··· TASK INPUT
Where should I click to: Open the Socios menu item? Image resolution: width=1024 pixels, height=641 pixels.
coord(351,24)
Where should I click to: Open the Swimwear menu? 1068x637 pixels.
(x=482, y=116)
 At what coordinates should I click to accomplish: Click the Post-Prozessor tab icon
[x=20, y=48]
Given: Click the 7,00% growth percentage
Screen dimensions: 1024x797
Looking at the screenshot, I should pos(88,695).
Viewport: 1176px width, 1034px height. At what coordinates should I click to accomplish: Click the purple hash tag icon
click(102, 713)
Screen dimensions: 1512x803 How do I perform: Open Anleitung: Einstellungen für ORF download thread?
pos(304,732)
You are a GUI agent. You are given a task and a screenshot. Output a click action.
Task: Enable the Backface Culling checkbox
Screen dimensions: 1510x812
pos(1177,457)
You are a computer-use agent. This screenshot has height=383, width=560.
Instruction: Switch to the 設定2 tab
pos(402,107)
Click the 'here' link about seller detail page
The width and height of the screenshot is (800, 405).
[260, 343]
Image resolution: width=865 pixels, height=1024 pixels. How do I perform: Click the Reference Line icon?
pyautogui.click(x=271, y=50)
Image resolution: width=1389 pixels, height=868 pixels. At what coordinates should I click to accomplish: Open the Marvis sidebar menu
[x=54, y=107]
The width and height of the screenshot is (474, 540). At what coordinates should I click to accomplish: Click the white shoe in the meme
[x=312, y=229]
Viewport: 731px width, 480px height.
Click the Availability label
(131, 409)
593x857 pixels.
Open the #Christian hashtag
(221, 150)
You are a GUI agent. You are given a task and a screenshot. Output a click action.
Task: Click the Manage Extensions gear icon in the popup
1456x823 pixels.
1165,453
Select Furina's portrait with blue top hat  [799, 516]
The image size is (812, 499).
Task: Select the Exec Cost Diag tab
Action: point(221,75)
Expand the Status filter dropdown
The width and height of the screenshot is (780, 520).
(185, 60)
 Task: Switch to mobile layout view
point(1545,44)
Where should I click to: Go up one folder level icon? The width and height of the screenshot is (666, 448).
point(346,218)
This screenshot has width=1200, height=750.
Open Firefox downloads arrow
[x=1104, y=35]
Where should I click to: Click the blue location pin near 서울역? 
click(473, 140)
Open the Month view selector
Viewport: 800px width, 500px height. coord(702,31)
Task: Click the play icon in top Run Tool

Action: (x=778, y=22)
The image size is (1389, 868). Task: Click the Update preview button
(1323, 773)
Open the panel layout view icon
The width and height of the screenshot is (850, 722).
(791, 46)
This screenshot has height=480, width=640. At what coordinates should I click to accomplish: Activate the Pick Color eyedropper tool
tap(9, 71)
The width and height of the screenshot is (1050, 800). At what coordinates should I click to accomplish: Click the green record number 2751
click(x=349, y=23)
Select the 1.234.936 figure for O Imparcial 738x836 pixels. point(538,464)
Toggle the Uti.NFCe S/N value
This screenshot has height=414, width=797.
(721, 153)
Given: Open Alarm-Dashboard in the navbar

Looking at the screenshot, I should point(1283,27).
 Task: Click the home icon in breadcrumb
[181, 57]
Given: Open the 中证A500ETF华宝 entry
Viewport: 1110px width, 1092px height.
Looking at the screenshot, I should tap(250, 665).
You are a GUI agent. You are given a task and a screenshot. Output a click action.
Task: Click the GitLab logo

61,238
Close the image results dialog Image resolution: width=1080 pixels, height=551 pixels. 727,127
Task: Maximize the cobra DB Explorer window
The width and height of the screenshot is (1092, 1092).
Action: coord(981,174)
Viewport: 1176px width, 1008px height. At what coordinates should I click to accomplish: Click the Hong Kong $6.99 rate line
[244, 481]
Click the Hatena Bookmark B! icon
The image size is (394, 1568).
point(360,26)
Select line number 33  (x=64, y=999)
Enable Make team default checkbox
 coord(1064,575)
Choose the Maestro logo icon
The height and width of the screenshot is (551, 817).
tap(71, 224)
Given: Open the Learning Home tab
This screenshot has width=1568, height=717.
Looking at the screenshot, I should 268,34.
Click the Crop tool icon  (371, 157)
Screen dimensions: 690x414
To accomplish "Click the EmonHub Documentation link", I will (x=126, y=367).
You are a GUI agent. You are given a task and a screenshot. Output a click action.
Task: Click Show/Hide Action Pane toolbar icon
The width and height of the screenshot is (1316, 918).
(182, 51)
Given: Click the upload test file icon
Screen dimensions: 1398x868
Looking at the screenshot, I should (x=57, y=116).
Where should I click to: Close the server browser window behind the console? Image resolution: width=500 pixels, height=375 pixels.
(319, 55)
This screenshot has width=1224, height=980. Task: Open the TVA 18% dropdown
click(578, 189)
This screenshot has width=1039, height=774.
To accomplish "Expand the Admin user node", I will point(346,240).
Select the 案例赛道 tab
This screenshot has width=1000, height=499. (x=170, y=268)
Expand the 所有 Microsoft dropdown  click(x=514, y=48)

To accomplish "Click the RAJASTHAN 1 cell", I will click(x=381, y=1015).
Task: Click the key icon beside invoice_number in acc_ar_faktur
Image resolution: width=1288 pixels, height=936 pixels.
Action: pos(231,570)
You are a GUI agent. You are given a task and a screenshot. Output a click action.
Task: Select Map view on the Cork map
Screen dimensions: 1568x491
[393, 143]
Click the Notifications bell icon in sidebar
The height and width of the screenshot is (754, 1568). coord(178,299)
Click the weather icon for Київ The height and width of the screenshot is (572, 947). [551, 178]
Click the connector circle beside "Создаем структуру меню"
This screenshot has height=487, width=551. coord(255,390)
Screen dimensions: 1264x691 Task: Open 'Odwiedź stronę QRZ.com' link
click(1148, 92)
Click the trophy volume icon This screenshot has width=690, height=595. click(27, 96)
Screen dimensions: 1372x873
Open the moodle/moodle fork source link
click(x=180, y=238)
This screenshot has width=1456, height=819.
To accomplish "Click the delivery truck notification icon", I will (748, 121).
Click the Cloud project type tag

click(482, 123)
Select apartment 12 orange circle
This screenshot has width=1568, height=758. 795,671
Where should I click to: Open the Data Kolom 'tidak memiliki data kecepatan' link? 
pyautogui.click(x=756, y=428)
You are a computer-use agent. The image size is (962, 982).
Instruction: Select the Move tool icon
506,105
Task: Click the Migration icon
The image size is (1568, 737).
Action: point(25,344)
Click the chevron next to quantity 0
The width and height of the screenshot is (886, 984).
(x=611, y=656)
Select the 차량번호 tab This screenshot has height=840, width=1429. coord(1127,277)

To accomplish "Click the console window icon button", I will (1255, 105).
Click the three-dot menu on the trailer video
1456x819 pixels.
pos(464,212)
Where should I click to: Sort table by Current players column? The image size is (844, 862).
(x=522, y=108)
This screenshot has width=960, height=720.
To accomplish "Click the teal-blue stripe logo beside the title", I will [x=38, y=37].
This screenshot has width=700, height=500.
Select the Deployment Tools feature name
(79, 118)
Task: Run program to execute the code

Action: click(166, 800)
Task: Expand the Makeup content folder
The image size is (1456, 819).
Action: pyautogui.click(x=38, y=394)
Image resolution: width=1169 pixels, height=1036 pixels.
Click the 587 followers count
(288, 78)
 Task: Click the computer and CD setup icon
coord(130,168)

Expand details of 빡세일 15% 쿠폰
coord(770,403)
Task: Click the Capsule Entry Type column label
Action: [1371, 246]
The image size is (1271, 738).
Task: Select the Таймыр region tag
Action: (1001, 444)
······
Copy out all of the data above, word for word, line by line.

Where should I click to: Open the Socios menu item? Image resolution: width=1024 pixels, height=641 pixels.
coord(351,24)
Where should I click to: Open the Swimwear menu? 1068x637 pixels.
(x=482, y=116)
 At what coordinates should I click to accomplish: Click the Post-Prozessor tab icon
[x=20, y=48]
Given: Click the 7,00% growth percentage
Screen dimensions: 1024x797
Looking at the screenshot, I should pos(88,695).
Viewport: 1176px width, 1034px height. At what coordinates should I click to accomplish: Click the purple hash tag icon
click(102, 713)
Screen dimensions: 1512x803 How do I perform: Open Anleitung: Einstellungen für ORF download thread?
pos(304,732)
You are a GUI agent. You are given a task and a screenshot. Output a click action.
Task: Enable the Backface Culling checkbox
Screen dimensions: 1510x812
pos(1177,457)
You are a computer-use agent. This screenshot has height=383, width=560.
Instruction: Switch to the 設定2 tab
pos(402,107)
Click the 'here' link about seller detail page
The width and height of the screenshot is (800, 405).
[260, 343]
Image resolution: width=865 pixels, height=1024 pixels. How do I perform: Click the Reference Line icon?
pyautogui.click(x=271, y=50)
Image resolution: width=1389 pixels, height=868 pixels. At what coordinates should I click to accomplish: Open the Marvis sidebar menu
[x=54, y=107]
The width and height of the screenshot is (474, 540). At what coordinates should I click to accomplish: Click the white shoe in the meme
[x=312, y=229]
Viewport: 731px width, 480px height.
Click the Availability label
(131, 409)
593x857 pixels.
Open the #Christian hashtag
(221, 150)
You are a GUI agent. You are given a task and a screenshot. Output a click action.
Task: Click the Manage Extensions gear icon in the popup
1456x823 pixels.
1165,453
Select Furina's portrait with blue top hat  [799, 516]
The image size is (812, 499).
Task: Select the Exec Cost Diag tab
Action: point(221,75)
Expand the Status filter dropdown
The width and height of the screenshot is (780, 520).
(185, 60)
 Task: Switch to mobile layout view
point(1545,44)
Where should I click to: Go up one folder level icon? The width and height of the screenshot is (666, 448).
point(346,218)
This screenshot has width=1200, height=750.
Open Firefox downloads arrow
[x=1104, y=35]
Where should I click to: Click the blue location pin near 서울역? 
click(473, 140)
Open the Month view selector
Viewport: 800px width, 500px height. coord(702,31)
Task: Click the play icon in top Run Tool

Action: (x=778, y=22)
The image size is (1389, 868). Task: Click the Update preview button
(1323, 773)
Open the panel layout view icon
The width and height of the screenshot is (850, 722).
(791, 46)
This screenshot has height=480, width=640. At what coordinates should I click to accomplish: Activate the Pick Color eyedropper tool
tap(9, 71)
The width and height of the screenshot is (1050, 800). At what coordinates should I click to accomplish: Click the green record number 2751
click(x=349, y=23)
Select the 1.234.936 figure for O Imparcial 738x836 pixels. point(538,464)
Toggle the Uti.NFCe S/N value
This screenshot has height=414, width=797.
(721, 153)
Given: Open Alarm-Dashboard in the navbar

Looking at the screenshot, I should point(1283,27).
 Task: Click the home icon in breadcrumb
[181, 57]
Given: Open the 中证A500ETF华宝 entry
Viewport: 1110px width, 1092px height.
Looking at the screenshot, I should tap(250, 665).
You are a GUI agent. You are given a task and a screenshot. Output a click action.
Task: Click the GitLab logo

61,238
Close the image results dialog Image resolution: width=1080 pixels, height=551 pixels. 727,127
Task: Maximize the cobra DB Explorer window
The width and height of the screenshot is (1092, 1092).
Action: coord(981,174)
Viewport: 1176px width, 1008px height. At what coordinates should I click to accomplish: Click the Hong Kong $6.99 rate line
[244, 481]
Click the Hatena Bookmark B! icon
The image size is (394, 1568).
point(360,26)
Select line number 33  (x=64, y=999)
Enable Make team default checkbox
 coord(1064,575)
Choose the Maestro logo icon
The height and width of the screenshot is (551, 817).
tap(71, 224)
Given: Open the Learning Home tab
This screenshot has width=1568, height=717.
Looking at the screenshot, I should 268,34.
Click the Crop tool icon  (371, 157)
Screen dimensions: 690x414
To accomplish "Click the EmonHub Documentation link", I will (x=126, y=367).
You are a GUI agent. You are given a task and a screenshot. Output a click action.
Task: Click Show/Hide Action Pane toolbar icon
The width and height of the screenshot is (1316, 918).
(182, 51)
Given: Click the upload test file icon
Screen dimensions: 1398x868
Looking at the screenshot, I should (x=57, y=116).
Where should I click to: Close the server browser window behind the console? Image resolution: width=500 pixels, height=375 pixels.
(319, 55)
This screenshot has width=1224, height=980. Task: Open the TVA 18% dropdown
click(578, 189)
This screenshot has width=1039, height=774.
To accomplish "Expand the Admin user node", I will point(346,240).
Select the 案例赛道 tab
This screenshot has width=1000, height=499. (x=170, y=268)
Expand the 所有 Microsoft dropdown  click(x=514, y=48)

To accomplish "Click the RAJASTHAN 1 cell", I will click(x=381, y=1015).
Task: Click the key icon beside invoice_number in acc_ar_faktur
Image resolution: width=1288 pixels, height=936 pixels.
Action: pos(231,570)
You are a GUI agent. You are given a task and a screenshot. Output a click action.
Task: Select Map view on the Cork map
Screen dimensions: 1568x491
[393, 143]
Click the Notifications bell icon in sidebar
The height and width of the screenshot is (754, 1568). coord(178,299)
Click the weather icon for Київ The height and width of the screenshot is (572, 947). [551, 178]
Click the connector circle beside "Создаем структуру меню"
This screenshot has height=487, width=551. coord(255,390)
Screen dimensions: 1264x691 Task: Open 'Odwiedź stronę QRZ.com' link
click(1148, 92)
Click the trophy volume icon This screenshot has width=690, height=595. click(27, 96)
Screen dimensions: 1372x873
Open the moodle/moodle fork source link
click(x=180, y=238)
This screenshot has width=1456, height=819.
To accomplish "Click the delivery truck notification icon", I will (748, 121).
Click the Cloud project type tag

click(482, 123)
Select apartment 12 orange circle
This screenshot has width=1568, height=758. 795,671
Where should I click to: Open the Data Kolom 'tidak memiliki data kecepatan' link? 
pyautogui.click(x=756, y=428)
You are a computer-use agent. The image size is (962, 982).
Instruction: Select the Move tool icon
506,105
Task: Click the Migration icon
The image size is (1568, 737).
Action: point(25,344)
Click the chevron next to quantity 0
The width and height of the screenshot is (886, 984).
(x=611, y=656)
Select the 차량번호 tab This screenshot has height=840, width=1429. coord(1127,277)

To accomplish "Click the console window icon button", I will (1255, 105).
Click the three-dot menu on the trailer video
1456x819 pixels.
pos(464,212)
Where should I click to: Sort table by Current players column? The image size is (844, 862).
(x=522, y=108)
This screenshot has width=960, height=720.
To accomplish "Click the teal-blue stripe logo beside the title", I will [x=38, y=37].
This screenshot has width=700, height=500.
Select the Deployment Tools feature name
(79, 118)
Task: Run program to execute the code

Action: click(166, 800)
Task: Expand the Makeup content folder
The image size is (1456, 819).
Action: pyautogui.click(x=38, y=394)
Image resolution: width=1169 pixels, height=1036 pixels.
Click the 587 followers count
(288, 78)
 Task: Click the computer and CD setup icon
coord(130,168)

Expand details of 빡세일 15% 쿠폰
coord(770,403)
Task: Click the Capsule Entry Type column label
Action: [1371, 246]
The image size is (1271, 738).
Task: Select the Таймыр region tag
Action: (1001, 444)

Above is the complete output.